GR L 52807; (February, 1984) (Digest)
G.R. No. L-52807, February 29, 1984
JOSE ARAÑAS and LUISA QUIJENCIO ARAÑAS, Petitioners, vs. HON. EDUARDO C. TUTAAN, as Judge of the Court of First Instance of Quezon City, and UNIVERSAL TEXTILE MILLS, INC., Respondents.
FACTS
In a 1971 decision, the Court of First Instance declared petitioner Luisa Quijencio Arañas the owner of 400 shares of stock in respondent Universal Textile Mills, Inc. (UTEX) and ordered UTEX to cancel the old certificates issued in the names of defendants Castañeda and Manuel and issue new ones in her name. Upon UTEX’s motion for clarification, the court specified that its judgment obligated UTEX to pay to Arañas the cash dividends accruing to the shares after the rendition of the 1971 decision. UTEX did not appeal this clarified judgment, which became final and executory as against it. The case proceeded separately against the other defendants, Castañeda and Manuel, whose appeal was ultimately denied by the Supreme Court in 1979.
Upon finality, the trial court issued a writ of execution in 1979, directing UTEX to cancel the old stock certificates and to pay Arañas cash dividends from 1972 to 1979. UTEX filed a motion for partial reconsideration, arguing it had already paid those dividends to Castañeda and Manuel, who were still the registered stockholders at the time. The respondent judge granted UTEX’s motion in an order dated January 4, 1980, absolving UTEX from paying the 1972-1979 dividends to the petitioners.
ISSUE
Whether the respondent judge acted without jurisdiction or with grave abuse of discretion in issuing the January 4, 1980 order absolving UTEX from paying the cash dividends to the petitioners.
RULING
Yes. The Supreme Court granted the petition for certiorari and mandamus, setting aside the respondent judge’s order.
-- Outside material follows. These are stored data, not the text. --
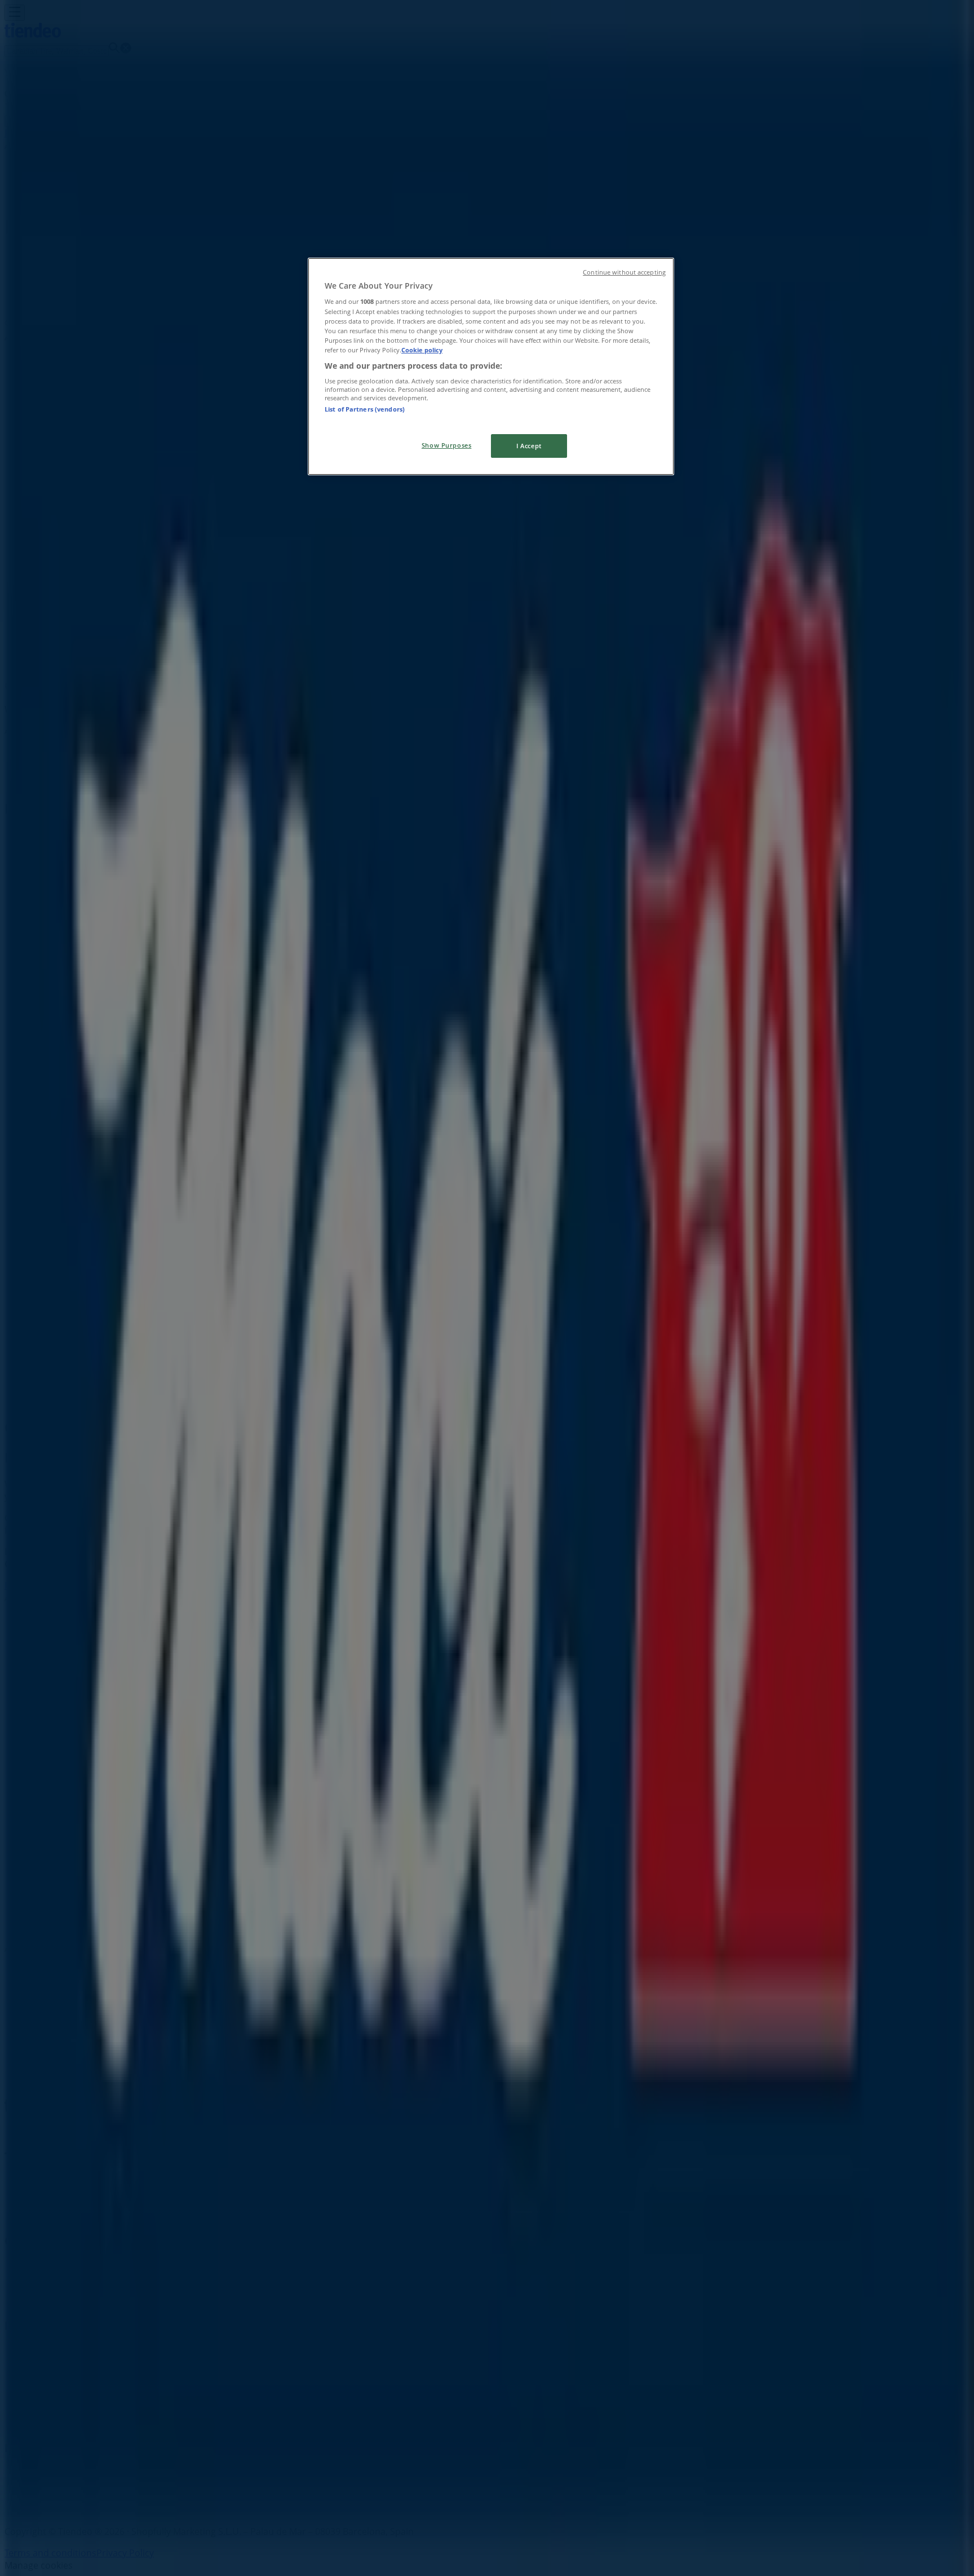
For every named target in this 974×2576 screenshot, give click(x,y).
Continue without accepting (624, 272)
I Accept (529, 445)
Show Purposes (446, 445)
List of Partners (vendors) (365, 409)
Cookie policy (421, 350)
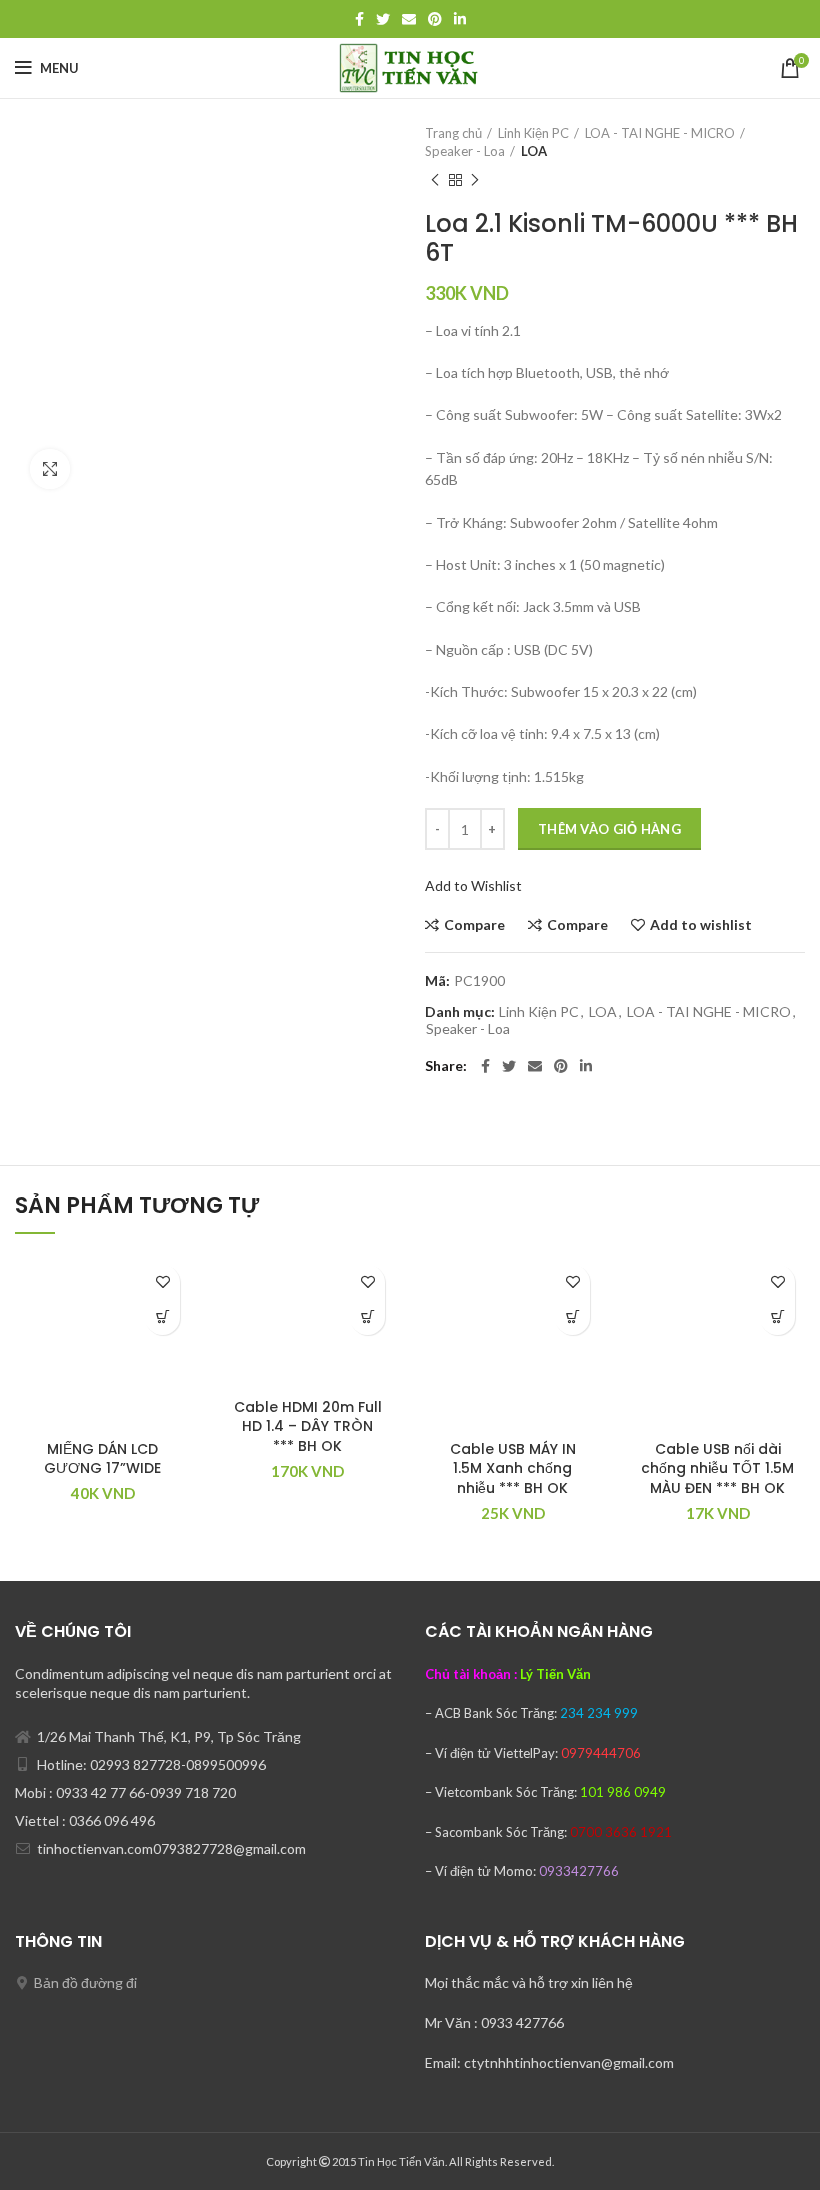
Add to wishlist (701, 925)
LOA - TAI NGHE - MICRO (660, 133)
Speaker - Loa (465, 151)
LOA (534, 151)
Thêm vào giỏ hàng (609, 829)
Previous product (435, 180)
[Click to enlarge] (50, 469)
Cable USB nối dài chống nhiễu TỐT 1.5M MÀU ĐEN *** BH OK (717, 1468)
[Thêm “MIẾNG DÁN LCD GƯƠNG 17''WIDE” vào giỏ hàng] (162, 1317)
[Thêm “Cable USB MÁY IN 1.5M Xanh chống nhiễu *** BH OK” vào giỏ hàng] (572, 1317)
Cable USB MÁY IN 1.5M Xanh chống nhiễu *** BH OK (513, 1468)
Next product (475, 180)
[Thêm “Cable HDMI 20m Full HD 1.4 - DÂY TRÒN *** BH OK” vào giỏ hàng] (367, 1317)
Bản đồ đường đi (85, 1982)
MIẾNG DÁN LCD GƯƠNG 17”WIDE (102, 1459)
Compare (474, 925)
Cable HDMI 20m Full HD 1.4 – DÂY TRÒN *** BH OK (308, 1426)
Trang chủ (453, 133)
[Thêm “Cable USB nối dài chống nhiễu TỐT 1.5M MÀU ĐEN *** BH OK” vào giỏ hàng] (777, 1317)
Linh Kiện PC (533, 133)
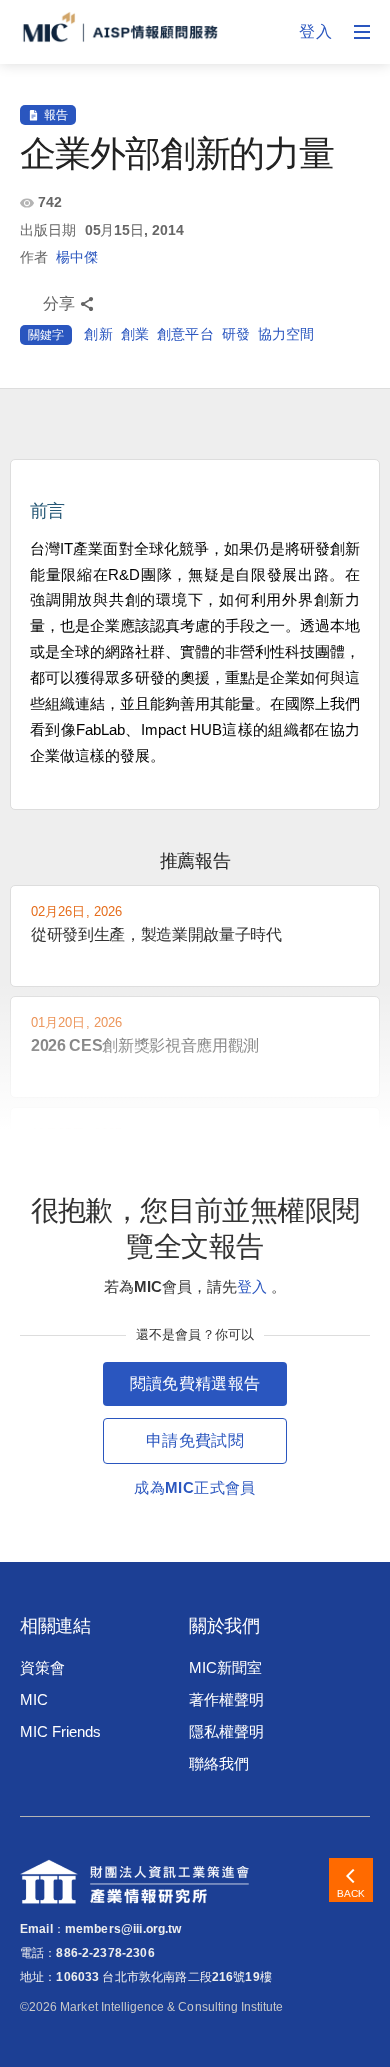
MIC (34, 1699)
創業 (135, 334)
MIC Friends (60, 1731)
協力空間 (286, 334)
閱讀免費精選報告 (195, 1383)
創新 (98, 334)
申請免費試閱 (195, 1440)
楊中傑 (77, 257)
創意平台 (185, 334)
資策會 (42, 1667)
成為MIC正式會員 (194, 1487)
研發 (236, 334)
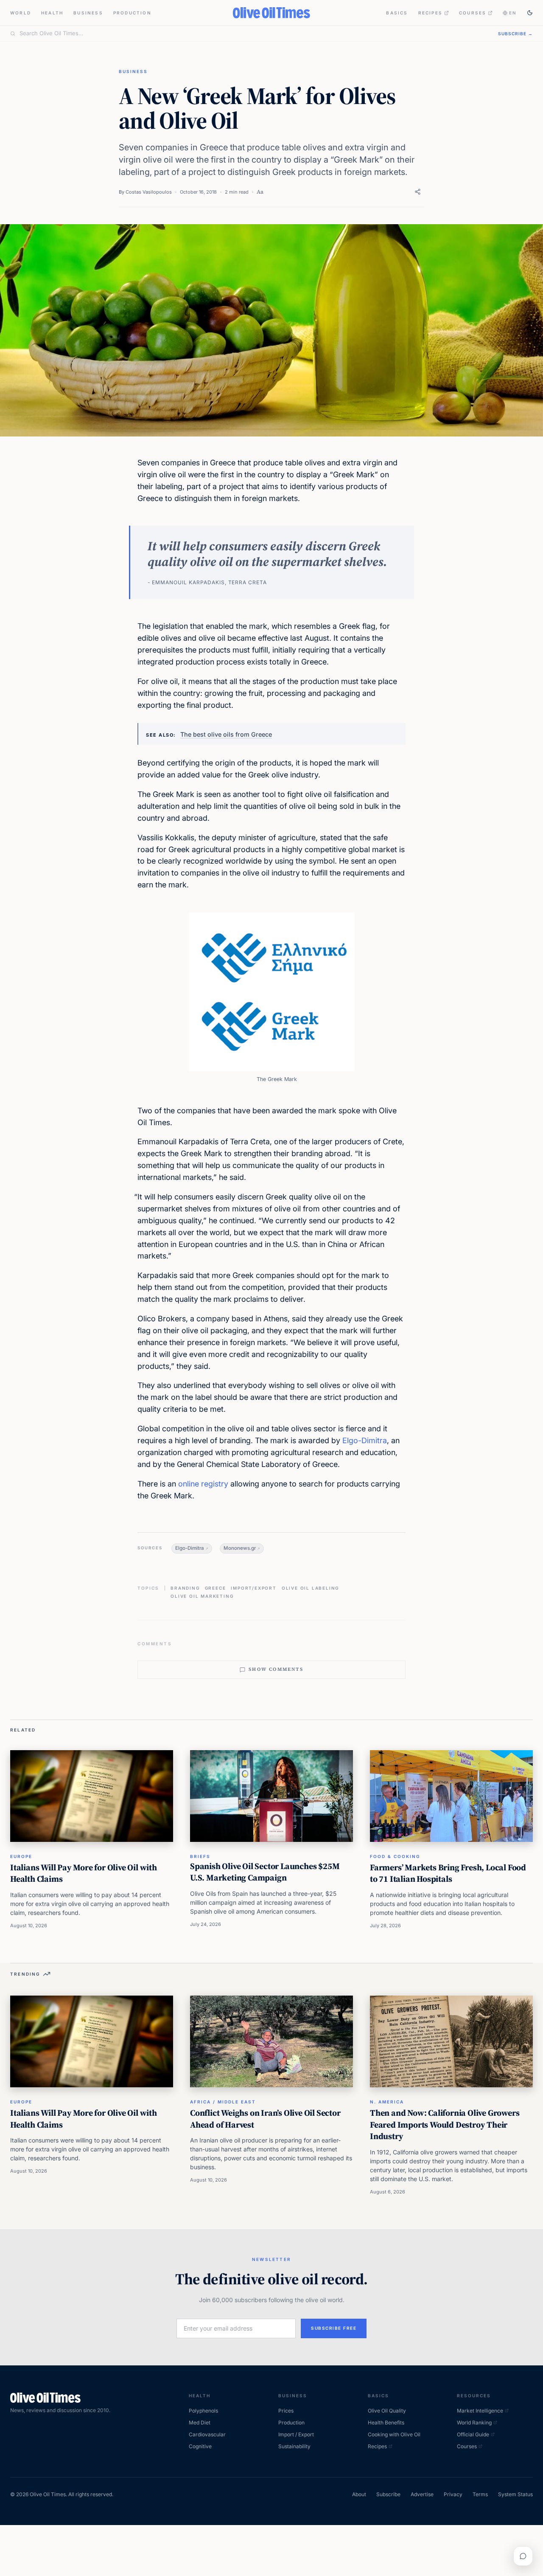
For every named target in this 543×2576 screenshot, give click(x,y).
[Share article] (417, 191)
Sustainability (294, 2446)
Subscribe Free (333, 2328)
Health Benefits (386, 2422)
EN (513, 12)
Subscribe (388, 2494)
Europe (21, 1856)
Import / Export (296, 2434)
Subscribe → (515, 33)
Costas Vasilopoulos (149, 192)
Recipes (430, 12)
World (20, 12)
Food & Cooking (395, 1856)
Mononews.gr (240, 1548)
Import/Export (253, 1588)
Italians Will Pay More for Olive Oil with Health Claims (83, 1873)
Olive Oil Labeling (310, 1588)
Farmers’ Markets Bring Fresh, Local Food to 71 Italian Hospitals (448, 1873)
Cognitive (200, 2446)
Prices (286, 2410)
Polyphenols (203, 2410)
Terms (480, 2494)
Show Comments (276, 1669)
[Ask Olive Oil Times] (523, 2556)
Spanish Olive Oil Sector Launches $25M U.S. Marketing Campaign (264, 1872)
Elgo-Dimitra (364, 1440)
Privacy (453, 2494)
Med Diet (199, 2422)
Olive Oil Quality (387, 2410)
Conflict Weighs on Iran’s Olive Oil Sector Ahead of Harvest (265, 2119)
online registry (203, 1483)
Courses (472, 12)
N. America (387, 2101)
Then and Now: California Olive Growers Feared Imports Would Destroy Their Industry (444, 2124)
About (359, 2494)
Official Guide (473, 2434)
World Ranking (474, 2422)
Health (52, 12)
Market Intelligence (480, 2410)
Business (88, 12)
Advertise (422, 2494)
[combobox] (254, 33)
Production (132, 12)
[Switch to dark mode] (529, 12)
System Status (515, 2494)
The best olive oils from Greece (226, 734)
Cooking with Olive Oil (394, 2434)
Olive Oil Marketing (202, 1596)
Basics (397, 12)
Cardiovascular (207, 2434)
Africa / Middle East (223, 2101)
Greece (215, 1588)
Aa (260, 191)
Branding (185, 1588)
The Court held that the 1971 judgment, as clarified, was final and executory as to UTEX. Its terms were clear: UTEX was obligated to pay all dividends accruing after the 1971 decision to the petitioners as the lawfully declared owners. UTEX’s own motion for clarification acknowledged it would “rightfully abide” by the court’s declaration of ownership. The legal logic is twofold. First, the principle of immutability of final judgments prohibits a court from altering a final judgment in any material aspect. The January 1980 order, which relieved UTEX of its adjudged obligation, constituted an unauthorized modification of a final judgment. Second, payment to the wrong party does not extinguish an obligation. UTEX’s voluntary payment of dividends to Castañeda and Manuel, despite full knowledge of the final judgment in favor of the petitioners, was made at its own peril. The burden to recover those mistaken payments rests solely on UTEX and cannot be shifted to the innocent judgment creditors, the petitioners. Execution of a final judgment is a matter of right for the prevailing party and a ministerial duty of the court. The Supreme Court thus issued a writ of mandamus commanding the respondent judge to execute the original judgment against UTEX for the payment of the cash dividends from 1972 to 1979, with interest.